The reverse charge will apply to the supply of specified construction services together with associated goods. The definition of construction services generally follows the definition of construction services for the purposes of the Construction Industry Scheme (save that the CIS scheme does not extend to the supply of goods) and will apply through the supply chain where payments are required to be reported through the CIS up to but not including ‘end users’ or certain ‘intermediaries’, subject to notification requirements (see more on this below).
The definition includes the construction, alteration, repair, extension, demolition or dismantling of buildings or structures or of works forming part of the land, such as walls, roadworks, power lines and communications apparatus. It also includes the installation of systems in buildings, such as heating, lighting, air conditioning and so on. It also extends to painting and decorating.
It only applies where the customer and supplier are (or should be) registered for VAT and the customer is receiving the supply for business purposes.
When will it apply?
The reverse charge will apply to supplies made on or after 1 March 2021 whether or not under a contract entered into before that date.
What exceptions are there?
There are some notable exclusions. In particular, the reverse charge does not apply where the customer is an ’end user’ and has notified the supplier that it satisfies the relevant requirements of the legislation. The notification can be given in the contract or separately in writing (before the supply is made). An end user is the final consumer of construction work (who is not making an onward supply of construction services). For example, a business commissioning the building of its own office block would be an end user.

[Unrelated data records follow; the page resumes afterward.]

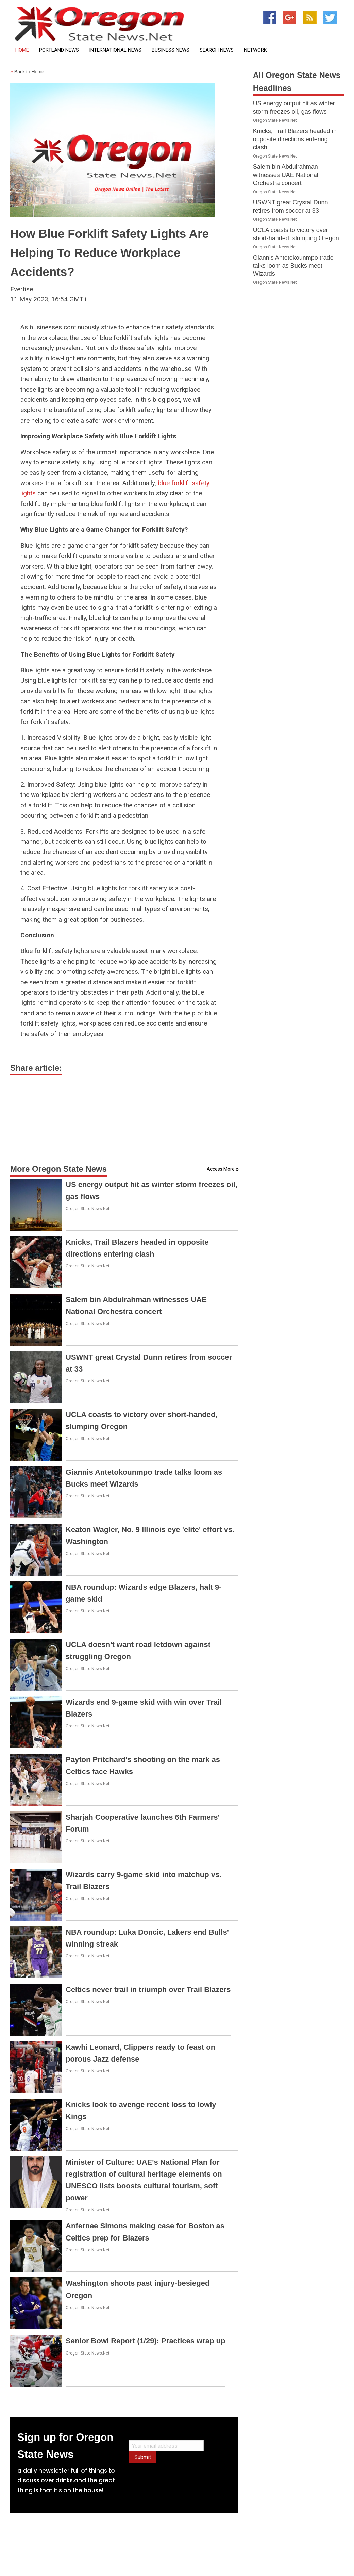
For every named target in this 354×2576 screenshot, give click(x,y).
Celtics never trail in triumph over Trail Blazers (148, 1989)
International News (115, 50)
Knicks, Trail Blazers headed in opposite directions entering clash (295, 139)
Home (22, 50)
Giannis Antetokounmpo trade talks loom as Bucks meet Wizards (293, 265)
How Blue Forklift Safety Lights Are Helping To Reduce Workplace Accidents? (109, 252)
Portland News (59, 50)
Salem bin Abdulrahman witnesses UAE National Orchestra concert (285, 174)
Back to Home (27, 72)
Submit (142, 2457)
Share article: (36, 1067)
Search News (217, 50)
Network (255, 50)
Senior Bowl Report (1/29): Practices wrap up (145, 2340)
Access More (221, 1169)
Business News (170, 50)
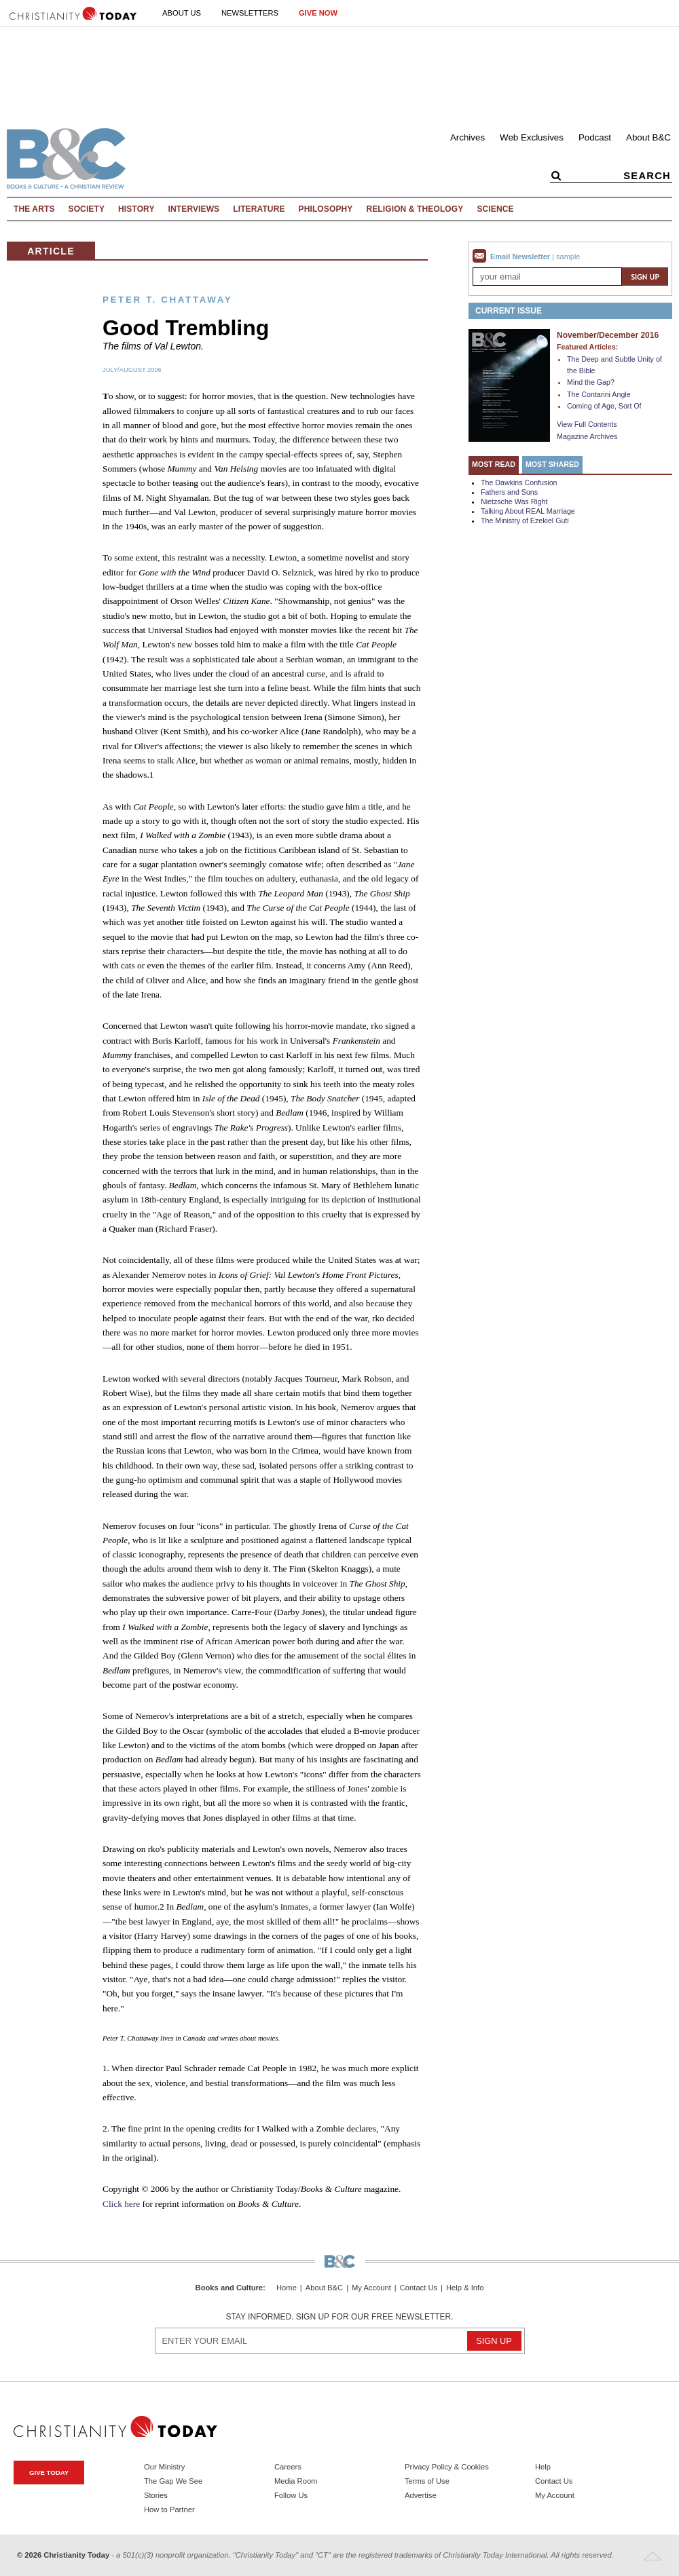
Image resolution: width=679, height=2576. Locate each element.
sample (568, 256)
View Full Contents (587, 424)
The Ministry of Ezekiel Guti (525, 520)
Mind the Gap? (590, 382)
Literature (259, 209)
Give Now (318, 13)
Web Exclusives (532, 137)
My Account (371, 2288)
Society (87, 209)
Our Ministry (164, 2467)
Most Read (493, 464)
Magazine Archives (587, 436)
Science (495, 209)
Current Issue (508, 311)
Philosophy (326, 209)
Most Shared (552, 464)
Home (286, 2288)
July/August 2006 (132, 369)
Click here (121, 2204)
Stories (156, 2495)
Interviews (194, 209)
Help (543, 2467)
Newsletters (249, 13)
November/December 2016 (608, 335)
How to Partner (169, 2509)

The reverse charge does not apply where the customer is an ‘intermediary’ supplier who has notified the supplier that it qualifies as such. An intermediary supplier is a supplier who on-supplies the construction services (without material alteration or further processing) and is either:
- connected with the end user; or
- has a proprietary interest in the land (e.g. lease or licence), and so does the end user (e.g. supplies of construction services between landlord and tenant).
Certain types of construction work are also excluded. For example, drilling for, or extraction of, oil or gas and the manufacture of building or engineering components or equipment or their delivery to site are excluded as is the professional work of architects or surveyors or of consultants in building, engineering, interior or exterior decoration or laying out of landscape. There are other exclusions so parties will need to check the legislation to establish whether the services under their contract are captured.
Finally, the reverse charge does not apply to zero rated supplies.
What about mixed supplies?
Contracts may cover supplies which are a mixture of those which fall within the reverse charge and those which don’t. Generally all supplies under the same contract must all be subject to the reverse charge (if some are).
What should businesses be doing?
Businesses should review their contracts and accounting systems and software before 1 March 2021. Contractors and subcontractors will need to be clear whether they are providing specified services and whether their employer is an end user or excluded intermediary. For new contracts it would be useful to set out the relevant information, including for example whether the parties are registered for VAT, in the contract and deal with any relevant notification requirements.
Given the significant nature of the reverse charges the HMRC guidance acknowledges that businesses may have difficulties in implementing the changes. As such it states that it will apply a “light touch” in dealing with errors that occur in the first 6 months whilst businesses adjust to the new regime as long as businesses are trying to comply and act in good faith. Nonetheless, there are no transitional provisions so businesses should ensure they review and adapt their processes now.